Durante o período eleitoral, quem fizer enquete nas redes sociais perguntando em quem seus amigos pretendem votar pode ser multado em até R$ 329 mil, conforme o artigo 23 da Resolução 23549/2017 do TSE. A proibição vale para todos os cidadãos e empresas no Brasil. Para que a multa seja aplicada é preciso investigação pelo Ministério Público Eleitoral, que pode agir por iniciativa própria ou ser acionado por candidato ou partido que se sinta prejudicado, e condenação do infrator.
MUDANÇA
Até as eleições municipais de 2012, as enquetes e sondagens podiam ser realizadas, desde que sua divulgação estivesse condicionada à informação clara de que se tratava de mero levantamento de opiniões, sem controle de amostragem científica.

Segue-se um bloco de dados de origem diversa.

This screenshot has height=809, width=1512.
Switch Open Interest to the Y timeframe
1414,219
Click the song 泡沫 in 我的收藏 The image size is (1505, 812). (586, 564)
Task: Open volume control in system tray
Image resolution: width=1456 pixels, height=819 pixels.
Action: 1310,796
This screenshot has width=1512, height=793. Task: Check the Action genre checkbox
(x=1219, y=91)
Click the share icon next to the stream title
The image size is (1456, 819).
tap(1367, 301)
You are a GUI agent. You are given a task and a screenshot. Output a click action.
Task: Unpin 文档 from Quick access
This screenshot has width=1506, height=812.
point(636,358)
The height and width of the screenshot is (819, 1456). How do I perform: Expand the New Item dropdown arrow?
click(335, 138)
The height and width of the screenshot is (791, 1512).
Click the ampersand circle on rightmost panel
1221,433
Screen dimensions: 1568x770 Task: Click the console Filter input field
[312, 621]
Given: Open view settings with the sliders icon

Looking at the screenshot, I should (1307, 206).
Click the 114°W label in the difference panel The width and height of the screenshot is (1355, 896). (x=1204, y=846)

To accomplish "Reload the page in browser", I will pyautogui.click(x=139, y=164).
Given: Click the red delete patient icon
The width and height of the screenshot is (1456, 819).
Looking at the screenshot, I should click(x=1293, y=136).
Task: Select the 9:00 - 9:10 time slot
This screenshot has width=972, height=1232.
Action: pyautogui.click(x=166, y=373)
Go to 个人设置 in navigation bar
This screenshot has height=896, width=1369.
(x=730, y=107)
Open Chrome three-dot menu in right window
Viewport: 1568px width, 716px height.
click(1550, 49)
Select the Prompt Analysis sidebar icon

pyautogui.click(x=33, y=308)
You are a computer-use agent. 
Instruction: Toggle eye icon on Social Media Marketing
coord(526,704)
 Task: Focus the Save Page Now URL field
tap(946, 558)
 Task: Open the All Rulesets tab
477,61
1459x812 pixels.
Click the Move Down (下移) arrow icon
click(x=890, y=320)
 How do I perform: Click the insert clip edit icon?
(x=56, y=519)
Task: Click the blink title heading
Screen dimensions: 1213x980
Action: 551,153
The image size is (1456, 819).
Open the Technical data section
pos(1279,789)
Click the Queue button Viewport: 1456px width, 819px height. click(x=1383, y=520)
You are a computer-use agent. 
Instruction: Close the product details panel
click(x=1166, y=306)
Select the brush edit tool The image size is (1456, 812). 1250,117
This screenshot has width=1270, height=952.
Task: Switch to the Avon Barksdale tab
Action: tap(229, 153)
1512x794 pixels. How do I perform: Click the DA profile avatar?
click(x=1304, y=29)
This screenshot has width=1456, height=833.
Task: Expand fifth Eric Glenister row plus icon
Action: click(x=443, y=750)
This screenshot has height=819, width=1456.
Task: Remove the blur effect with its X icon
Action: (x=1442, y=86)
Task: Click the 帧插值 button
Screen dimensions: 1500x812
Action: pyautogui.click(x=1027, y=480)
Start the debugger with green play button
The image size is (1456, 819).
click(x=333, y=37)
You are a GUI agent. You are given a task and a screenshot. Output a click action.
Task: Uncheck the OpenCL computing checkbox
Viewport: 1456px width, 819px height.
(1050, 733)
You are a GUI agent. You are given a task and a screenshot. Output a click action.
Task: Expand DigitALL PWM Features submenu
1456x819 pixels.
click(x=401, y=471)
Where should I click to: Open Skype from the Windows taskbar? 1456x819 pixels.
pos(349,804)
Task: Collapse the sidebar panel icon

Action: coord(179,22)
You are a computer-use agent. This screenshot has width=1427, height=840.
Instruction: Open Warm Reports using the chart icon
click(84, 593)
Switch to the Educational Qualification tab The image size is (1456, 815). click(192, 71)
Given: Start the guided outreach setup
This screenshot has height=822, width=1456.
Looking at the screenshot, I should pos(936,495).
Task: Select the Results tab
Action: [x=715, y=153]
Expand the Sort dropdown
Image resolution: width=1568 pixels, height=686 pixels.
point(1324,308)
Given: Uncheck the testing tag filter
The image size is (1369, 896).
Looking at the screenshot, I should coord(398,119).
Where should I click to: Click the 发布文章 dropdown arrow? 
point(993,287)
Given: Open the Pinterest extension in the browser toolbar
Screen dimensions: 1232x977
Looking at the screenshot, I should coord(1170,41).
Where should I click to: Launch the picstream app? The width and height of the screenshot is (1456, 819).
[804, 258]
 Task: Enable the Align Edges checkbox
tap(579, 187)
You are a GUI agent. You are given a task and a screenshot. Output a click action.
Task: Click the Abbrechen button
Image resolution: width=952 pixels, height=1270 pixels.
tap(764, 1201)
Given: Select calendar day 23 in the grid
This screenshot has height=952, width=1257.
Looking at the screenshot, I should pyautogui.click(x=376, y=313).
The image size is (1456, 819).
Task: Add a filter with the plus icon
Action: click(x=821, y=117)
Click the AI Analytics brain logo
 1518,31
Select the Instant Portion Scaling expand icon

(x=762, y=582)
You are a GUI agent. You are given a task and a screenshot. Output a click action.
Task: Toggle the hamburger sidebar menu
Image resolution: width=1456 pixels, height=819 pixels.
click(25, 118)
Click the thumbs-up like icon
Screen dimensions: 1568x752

Com a mudança determinada pela Lei n° 12.891/2013, foi acrescentado o parágrafo 5º do artigo 33 na Lei n° 9.504/1997 (Lei das Eleições) com a seguinte redação: “É vedada, no período de campanha eleitoral, a realização de enquetes relacionadas ao processo eleitoral”.
PESQUISA
Enquete ou sondagem eleitoral não corresponde a pesquisa eleitoral. Enquanto a pesquisa deve seguir os rigores dos procedimentos científicos, a enquete apenas faz sondagem da opinião dos eleitores sem atender aos requisitos formais, como segmentação dos entrevistados, metodologia, valor e origem dos recursos despendidos no trabalho, entre outros (Lei nº 9.504/1997, art. 33, I a VII, e § 1°).
PRAZO
As pesquisas sobre as Eleições 2018 podem ser realizadas desde o dia 1º de janeiro. Para tanto, devem ser cadastradas no tribunal eleitoral ao qual compete fazer o registro dos candidatos, com no mínimo cinco dias de antecedência da divulgação.